Sure, I posted what I did earlier. And I even shared it with some of those close to me. Immediately, I got calls and emails asking if I was okay or was I down or depressed. Not at all. I think that below I didn't say anything depressing really. I stated my true thoughts, raw and uneditied as I thought of them. I gave myself an "honest mental review" of my state of mind when it comes to my PAST work.
Thats the thing, I was mediocre in my PAST work. This new stuff I am doing, really I feel will change whatever perceptions people have about me. It is my best work. Best foot forward. My new direction. My whatever the hell you call it. Point is, I am mentally ready to walk on past the old shitholes and artistic sinkholes I have dwelled in and move on to a better place. In many different aspects of my life. Promises I've made that I've not kept and all that. I intend to make good on all of it in 2009.

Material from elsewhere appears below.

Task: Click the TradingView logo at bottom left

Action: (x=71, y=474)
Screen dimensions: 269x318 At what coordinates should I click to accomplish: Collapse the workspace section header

My pals said it best to me today: In the end, we're all making comics. We get to entertain people. WE GET TO! Thats the cool part. I get to go to shows and travel finally in my life and promote what I do. I get to take my family to these places. I get to meet my friends there and make NEW friends that understand EXACTLY what I am going through. I get to create worlds for people to enjoy. I get to wake up and break open a new sharpie and micron pen and put that sucker to bristol.
It is a privelige to do this. Sometimes I forget that. Like, "man, I WISH I could be doing this..." Well, I already am. It doesn't pay bills... but I am confident it will. Its a drive. Its a fire in me to make this happen.

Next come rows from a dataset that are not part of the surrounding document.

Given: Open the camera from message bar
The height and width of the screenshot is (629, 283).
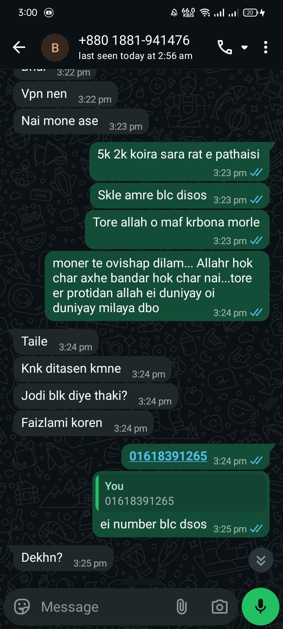Looking at the screenshot, I should pos(219,607).
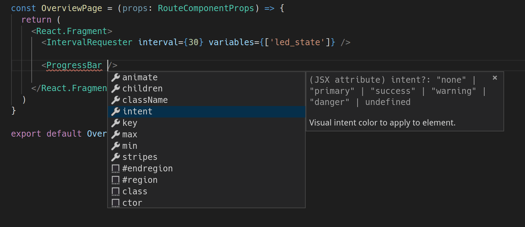The image size is (525, 227).
Task: Click the wrench icon next to className
Action: 115,100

Everything I've done has been one step into the improvement direction. Everything I do is better than the last. I am on the path and running wild. Like Hulkamania n'shit.

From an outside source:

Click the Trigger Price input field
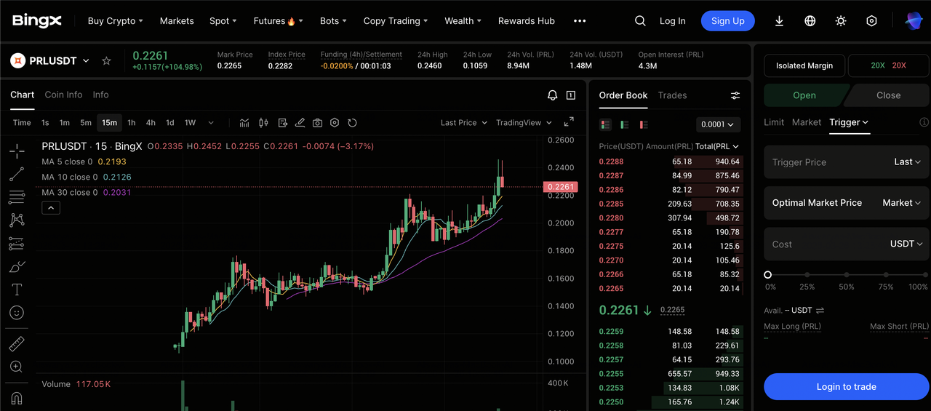tap(822, 162)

So, please don't take any of what I said before as to mean that I am "depressed" or anything. I simply was stating some of my personal thoughts as an artist. Other artists out there can relate, I am sure. they've been telling me so all day. And again, I thank my pals for coming to me today to make sure I was alright.
Sure I'm alright man. I'm better than alright. Ya'll ain't seen nuthin' yet!